Cracking a tooth (1/16/2011)

Teeth and bone are important and complex structures in humans and other animals, but little is actually known about their chemical structure at the atomic scale. What exactly gives them their renowned toughness, hardness and strength? How do organisms control the synthesis of these advanced functional composites?

Now, using a highly sophisticated atomic-scale imaging tool on a sea creature's tooth, two Northwestern University researchers have peeled away some of the mystery of organic/inorganic interfaces that are at the heart of tooth and bone structure. They are the first to produce a three-dimensional map of the location and identity of millions of individual atoms in the complex hybrid material that allows the animal to literally chew rock.

Demonstrating that atom-probe tomography (APT) can be used to interrogate such materials opens up the possibility of tracking fluoride in teeth and cancer and osteoporosis drugs in bone (at previously inaccessible length scales). The detailed knowledge of organic/inorganic interfaces also will help scientists rationally design useful new materials -- flexible electronics, polymers and nanocomposite materials, such as organic photovoltaics -- that combine the best properties of organic and inorganic materials.

The results will be published Jan. 13 by the journal Nature.

"The interface between the organic and inorganic materials plays a large role in controlling properties and structure," said Derk Joester, senior author of the paper. "How do organisms make and control these materials? We need to understand this architecture on the nanoscale level to design new materials intelligently. Otherwise we really have no idea what is going on."

Joester is the Morris E. Fine Junior Professor in Materials and Manufacturing at the McCormick School of Engineering and Applied Science. Lyle Gordon, a doctoral student in Joester's lab, is the other author of the paper.

The two set out to find the organic fibers they knew to be an important part of the tooth's structure, buried in the tough outer layer of the tooth, made of magnetite. Their quantitative mapping of the tooth shows that the carbon-based fibers, each 5 to 10 nanometers in diameter, also contained either sodium or magnesium ions. Joester and Gordon are the first to have direct proof of the location, dimension and chemical composition of organic fibers inside the mineral.

They were surprised by the chemical heterogeneity of the fibers, which hints at how organisms modulate chemistry at the nanoscale. Joester and Gordon are anxious to learn more about how the organic fibers interface with the inorganic minerals, which is key to understanding hybrid materials.

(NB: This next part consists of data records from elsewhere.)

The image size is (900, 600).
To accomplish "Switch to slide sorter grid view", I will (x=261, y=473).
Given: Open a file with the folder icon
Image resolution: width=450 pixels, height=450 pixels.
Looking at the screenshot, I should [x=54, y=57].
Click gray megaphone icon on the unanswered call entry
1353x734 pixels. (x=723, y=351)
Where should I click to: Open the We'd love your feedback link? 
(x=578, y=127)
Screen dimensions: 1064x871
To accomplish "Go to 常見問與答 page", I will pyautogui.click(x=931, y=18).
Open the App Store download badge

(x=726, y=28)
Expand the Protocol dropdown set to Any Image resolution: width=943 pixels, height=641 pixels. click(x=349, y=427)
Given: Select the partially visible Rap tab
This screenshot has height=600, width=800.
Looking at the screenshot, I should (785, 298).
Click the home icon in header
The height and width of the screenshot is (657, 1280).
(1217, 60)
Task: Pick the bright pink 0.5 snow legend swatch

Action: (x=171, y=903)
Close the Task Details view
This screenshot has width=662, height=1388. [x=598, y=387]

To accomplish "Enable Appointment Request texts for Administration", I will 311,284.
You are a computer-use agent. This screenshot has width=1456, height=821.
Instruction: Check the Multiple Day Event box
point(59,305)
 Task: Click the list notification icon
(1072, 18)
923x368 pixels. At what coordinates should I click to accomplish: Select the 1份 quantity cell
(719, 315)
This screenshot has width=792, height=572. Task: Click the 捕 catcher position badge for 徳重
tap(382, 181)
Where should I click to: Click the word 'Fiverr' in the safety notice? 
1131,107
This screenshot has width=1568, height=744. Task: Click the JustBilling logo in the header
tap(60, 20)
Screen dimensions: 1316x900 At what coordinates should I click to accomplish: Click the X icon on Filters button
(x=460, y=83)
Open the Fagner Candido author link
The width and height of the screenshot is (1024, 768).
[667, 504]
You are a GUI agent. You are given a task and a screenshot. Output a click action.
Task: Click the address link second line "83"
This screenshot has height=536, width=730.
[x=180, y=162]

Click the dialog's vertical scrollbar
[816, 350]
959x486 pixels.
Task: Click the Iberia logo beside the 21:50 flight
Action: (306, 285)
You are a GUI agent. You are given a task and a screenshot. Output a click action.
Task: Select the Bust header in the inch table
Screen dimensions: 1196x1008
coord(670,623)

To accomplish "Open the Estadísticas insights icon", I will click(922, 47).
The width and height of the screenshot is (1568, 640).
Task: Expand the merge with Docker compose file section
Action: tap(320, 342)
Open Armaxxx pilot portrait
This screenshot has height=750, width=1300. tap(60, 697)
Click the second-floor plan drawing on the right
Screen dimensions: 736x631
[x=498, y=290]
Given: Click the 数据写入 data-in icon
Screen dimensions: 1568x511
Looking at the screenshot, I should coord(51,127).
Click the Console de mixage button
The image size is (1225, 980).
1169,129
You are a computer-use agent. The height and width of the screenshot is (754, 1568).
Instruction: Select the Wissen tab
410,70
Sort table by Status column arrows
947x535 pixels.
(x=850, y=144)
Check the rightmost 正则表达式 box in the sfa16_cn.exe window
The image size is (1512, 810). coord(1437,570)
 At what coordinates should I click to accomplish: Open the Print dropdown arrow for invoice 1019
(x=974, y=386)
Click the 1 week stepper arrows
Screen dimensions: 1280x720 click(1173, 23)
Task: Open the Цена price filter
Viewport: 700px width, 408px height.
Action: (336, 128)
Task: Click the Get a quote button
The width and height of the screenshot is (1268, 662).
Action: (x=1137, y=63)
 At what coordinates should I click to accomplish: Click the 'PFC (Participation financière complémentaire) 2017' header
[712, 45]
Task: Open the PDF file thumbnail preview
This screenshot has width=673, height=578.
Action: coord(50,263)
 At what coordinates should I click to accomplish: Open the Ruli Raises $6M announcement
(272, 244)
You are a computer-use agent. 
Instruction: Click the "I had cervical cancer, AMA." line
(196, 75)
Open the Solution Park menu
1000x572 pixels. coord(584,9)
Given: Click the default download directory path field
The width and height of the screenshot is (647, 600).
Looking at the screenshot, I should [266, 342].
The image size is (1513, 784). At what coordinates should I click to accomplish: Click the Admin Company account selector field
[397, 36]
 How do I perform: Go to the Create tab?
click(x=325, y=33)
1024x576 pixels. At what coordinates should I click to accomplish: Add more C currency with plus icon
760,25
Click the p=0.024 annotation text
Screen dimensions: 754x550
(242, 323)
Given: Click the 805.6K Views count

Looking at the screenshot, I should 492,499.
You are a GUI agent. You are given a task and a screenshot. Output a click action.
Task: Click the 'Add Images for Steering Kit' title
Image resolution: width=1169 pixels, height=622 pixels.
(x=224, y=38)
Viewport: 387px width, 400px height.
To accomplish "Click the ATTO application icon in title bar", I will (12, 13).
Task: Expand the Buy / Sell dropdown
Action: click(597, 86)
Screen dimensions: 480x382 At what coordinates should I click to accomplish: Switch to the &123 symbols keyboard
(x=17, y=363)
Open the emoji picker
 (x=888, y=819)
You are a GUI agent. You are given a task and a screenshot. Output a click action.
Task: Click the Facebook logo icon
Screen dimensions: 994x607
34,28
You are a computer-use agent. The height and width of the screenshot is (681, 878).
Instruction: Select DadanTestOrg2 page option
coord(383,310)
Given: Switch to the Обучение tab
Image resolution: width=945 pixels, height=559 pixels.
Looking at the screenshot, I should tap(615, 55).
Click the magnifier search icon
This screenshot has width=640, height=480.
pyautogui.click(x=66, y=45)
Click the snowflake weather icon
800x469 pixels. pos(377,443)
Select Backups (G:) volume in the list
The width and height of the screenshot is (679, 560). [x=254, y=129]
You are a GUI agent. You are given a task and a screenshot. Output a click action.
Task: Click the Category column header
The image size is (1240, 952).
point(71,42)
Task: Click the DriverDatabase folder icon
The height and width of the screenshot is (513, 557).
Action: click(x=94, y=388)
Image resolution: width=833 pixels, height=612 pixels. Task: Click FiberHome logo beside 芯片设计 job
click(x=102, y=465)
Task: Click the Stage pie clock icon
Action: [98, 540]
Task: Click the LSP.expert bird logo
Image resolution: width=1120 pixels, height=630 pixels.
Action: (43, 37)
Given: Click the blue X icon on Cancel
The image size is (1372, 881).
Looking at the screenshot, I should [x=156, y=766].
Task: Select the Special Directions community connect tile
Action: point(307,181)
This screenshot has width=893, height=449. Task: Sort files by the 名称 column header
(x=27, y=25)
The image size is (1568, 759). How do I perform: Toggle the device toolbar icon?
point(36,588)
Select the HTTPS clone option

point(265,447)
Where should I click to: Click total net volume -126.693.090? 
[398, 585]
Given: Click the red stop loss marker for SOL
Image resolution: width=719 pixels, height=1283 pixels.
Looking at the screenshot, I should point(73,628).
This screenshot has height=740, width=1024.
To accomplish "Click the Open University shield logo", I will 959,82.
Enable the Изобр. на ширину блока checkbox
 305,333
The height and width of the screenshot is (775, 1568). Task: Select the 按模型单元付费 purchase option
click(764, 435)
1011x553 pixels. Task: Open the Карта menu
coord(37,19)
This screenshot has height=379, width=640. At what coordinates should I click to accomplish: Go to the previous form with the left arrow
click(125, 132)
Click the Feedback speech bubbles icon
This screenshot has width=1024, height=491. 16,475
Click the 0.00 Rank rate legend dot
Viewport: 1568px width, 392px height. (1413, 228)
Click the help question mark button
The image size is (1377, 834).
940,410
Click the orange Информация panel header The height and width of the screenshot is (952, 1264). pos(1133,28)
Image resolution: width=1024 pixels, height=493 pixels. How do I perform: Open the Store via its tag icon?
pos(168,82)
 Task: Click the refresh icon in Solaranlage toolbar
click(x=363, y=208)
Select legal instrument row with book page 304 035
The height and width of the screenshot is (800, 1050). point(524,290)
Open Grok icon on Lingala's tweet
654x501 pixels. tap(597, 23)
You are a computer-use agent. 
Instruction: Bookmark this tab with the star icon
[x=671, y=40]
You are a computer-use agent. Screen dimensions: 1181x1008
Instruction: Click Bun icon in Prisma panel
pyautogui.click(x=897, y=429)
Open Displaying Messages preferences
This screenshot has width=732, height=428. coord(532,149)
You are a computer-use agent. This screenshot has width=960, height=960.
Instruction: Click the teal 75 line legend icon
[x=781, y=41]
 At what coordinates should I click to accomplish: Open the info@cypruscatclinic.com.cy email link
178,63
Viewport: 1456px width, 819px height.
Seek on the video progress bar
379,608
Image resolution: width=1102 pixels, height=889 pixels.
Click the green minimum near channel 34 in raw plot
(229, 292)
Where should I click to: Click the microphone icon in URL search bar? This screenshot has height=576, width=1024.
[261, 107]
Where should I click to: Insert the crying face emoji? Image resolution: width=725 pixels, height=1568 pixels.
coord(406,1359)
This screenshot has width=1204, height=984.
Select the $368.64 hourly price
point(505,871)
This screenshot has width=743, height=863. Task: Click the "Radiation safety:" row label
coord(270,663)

"The tooth's toughness comes from this mix of organic and inorganic materials and the interfaces between them," Joester said. "While this is in principle well known, it is intriguing to think we may have overlooked how subtle changes in the chemical makeup of nanoscale interfaces may play a role in, for instance, bone formation or the diffusion of fluoride into tooth enamel. In this regard, atom-probe tomography has the potential to revolutionize our understanding."

Atom-probe tomography (APT) produces an atom-by-atom, 3-D reconstruction of a sample with sub-nanometer resolution. But many in the field didn't think APT would work to analyze a material made up of organic and inorganic parts.

Fortunately for Joester and Gordon, Northwestern has both David Seidman, a leader in the field who uses APT to study metals, and two of the few APT instruments in the country. (There are less than a dozen.) Seidman, Walter P. Murphy Professor of Materials Science and Engineering, encouraged Joester to take the risk and use APT to study biological architectures. The scientists also were able to exchange ideas with the engineers developing 3-D atom-probe instruments at CAMECA, a scientific instrumentation company in nearby Madison, Wis.

Joester and Gordon imaged teeth of the chiton, a tiny marine mollusk, because much is known about the biomineralization process. The chiton lives in the sea and feeds on algae found on rocks. It continually makes new rows of teeth -- one a day -- to replace mature but worn teeth; in conveyor-belt fashion, the older teeth move down the creature's tongue-like radula toward the mouth where it feeds.

Chiton teeth resemble human teeth in that they have a hard and tough outer layer -- equivalent to our enamel -- and a softer core. Instead of enamel, the rock-chewing chitons use magnetite, a very hard iron oxide, which gives their teeth a black luster.

The researchers extracted micron-sized samples from the leading edge of the tooth. Using a focused ion beam tool at the Northwestern University Atomic and Nanoscale Characterization Experimental Center core facility, these samples were fashioned into very sharp tips (less than 20 nanometers across). The process is reminiscent of sharpening a pencil, albeit with a supercharged stream of gallium ions.

The APT technique applies an extremely high electric field to the sample; atoms on the surface ionize, fly off and hit an imaging detector (similar to those found in night-vision equipment). The atoms are stripped off atom-by-atom and layer-by-layer, like peeling an onion. Computer methods then are used to calculate the original location of the atoms, producing a 3-D map or tomogram of millions of atoms within the sample.

Joester and Gordon now are studying the tooth enamel of a vertebrate and plan to apply APT to bone, which is also made of organic and inorganic parts, to learn more about its nanoscale structure.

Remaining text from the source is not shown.